TASK DETAILS.
Repeat every line from the line containing "Task: Open a" to the end of the data, exactly. Leave the pictures out.

↓

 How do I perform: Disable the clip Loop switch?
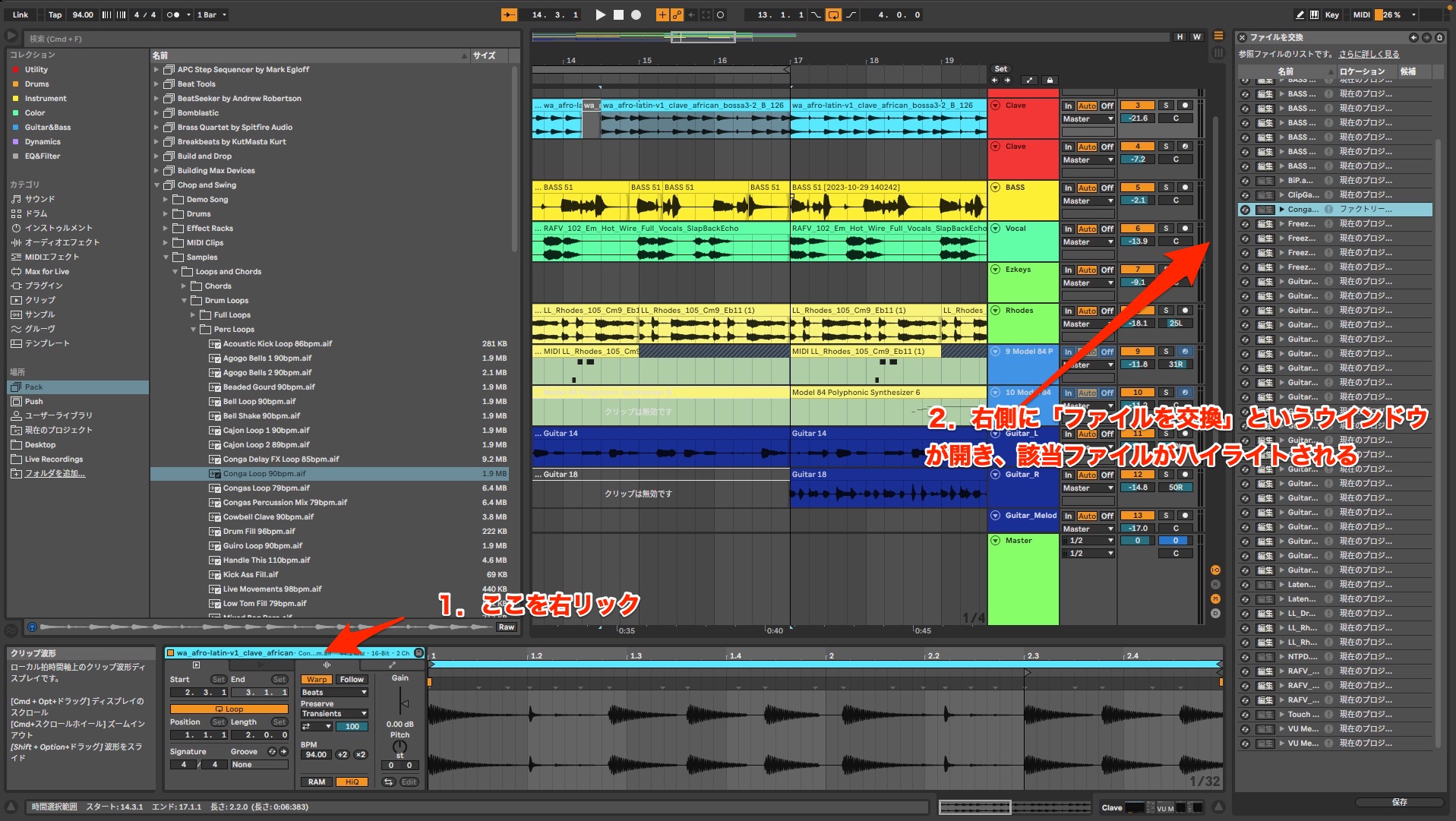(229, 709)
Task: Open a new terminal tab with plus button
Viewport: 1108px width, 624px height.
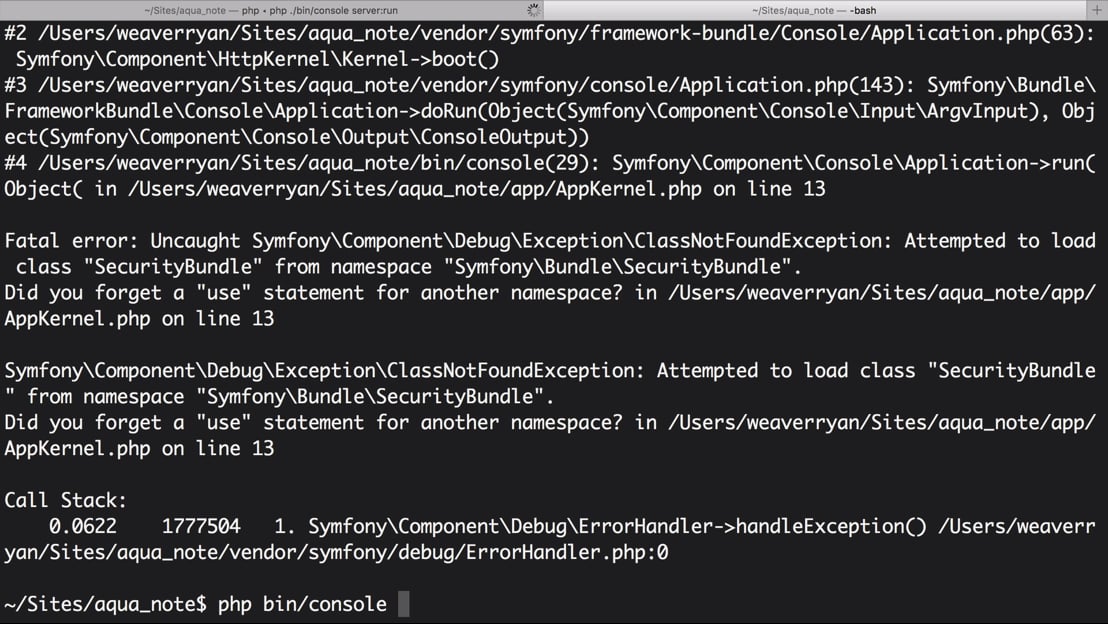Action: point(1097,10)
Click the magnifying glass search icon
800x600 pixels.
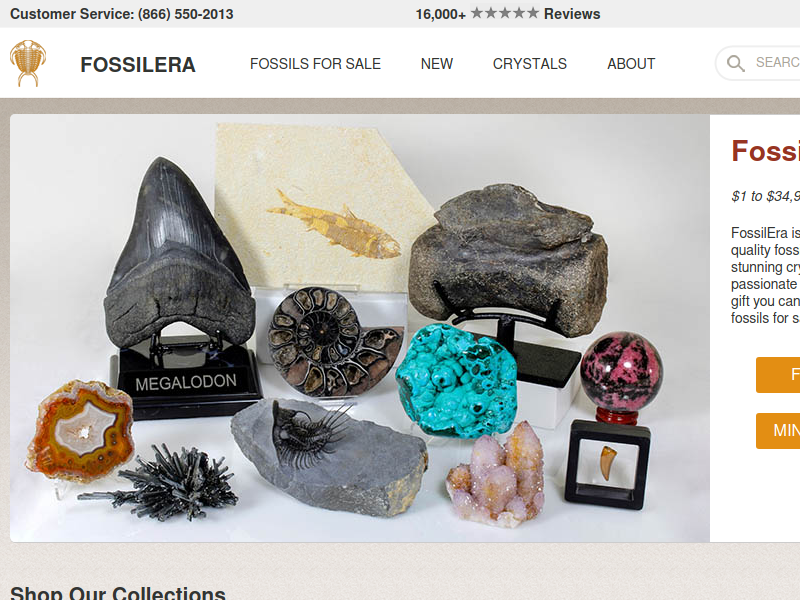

↑

TASK ANSWER.
Task: Open a new terminal tab with plus button
Viewport: 1108px width, 624px height.
Action: point(1097,10)
Click the magnifying glass search icon
800x600 pixels.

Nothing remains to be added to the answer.